Xi Xiaoyao Technology Talk Original
Author | IQ has dropped all over the place
Recently, many teams have re-created based on the user-friendly ChatGPT, many of which have relatively eye-catching results. The InternChat work emphasizes user-friendliness by interacting with the chatbot in ways beyond language (cursors and gestures) for multimodal tasks. The name of InternChat is also interesting. It stands for interaction, nonverbal and chatbots. It can be referred to as iChat. Unlike existing interactive systems that rely on pure language, iChat significantly improves the efficiency of communication between users and chatbots by adding pointing instructions. In addition, the author also provides a large visual language model called Husky that can perform capture and visual question answering, and can also impress GPT-3.5-turbo with only 7 billion parameters.

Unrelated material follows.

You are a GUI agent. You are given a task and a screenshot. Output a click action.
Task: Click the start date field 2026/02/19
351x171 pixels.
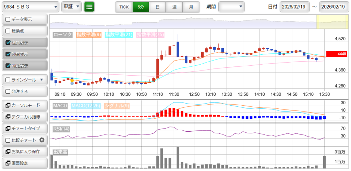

However, due to the popularity of the Demo website, the team officially closed the experience page temporarily. Let’s first understand the content of this work through the following video~
Paper title:
InternChat: Solving Vision-Centric Tasks by Interacting with Chatbots Beyond Language
Paper link:
https://www.php.cn/link/7c9966afcc510cf5a40621d1d92bdaf1
Demo address :
https://www.php.cn/link/e355ad06c5a89f911fbb0aff2de52435
Project address:
https://www.php.cn/link/ 2d13d901966a8eaa7f9c943eba6a540b
The author has provided some task screenshots on the project homepage, so that you can intuitively see some functions and effects of this interactive system:
(a) Remove obscured objects
(b) Interactive image editing
(c) Image generation
(d) Interactive visual question and answer
( e) Interactive image generation
(f) Video highlight explanation
Here we first introduce the two concepts mentioned in this article:
▲Figure 1 The overall architecture of iChat
iChat combines the advantages of pointing and language instructions to perform vision-centric tasks. As shown in Figure 1, this system consists of 3 main components:
It can effectively operate on 3 levels, namely:
Thus, as shown in Figure 2, when a pure language system cannot complete the task, the system can still successfully perform complex interactive tasks.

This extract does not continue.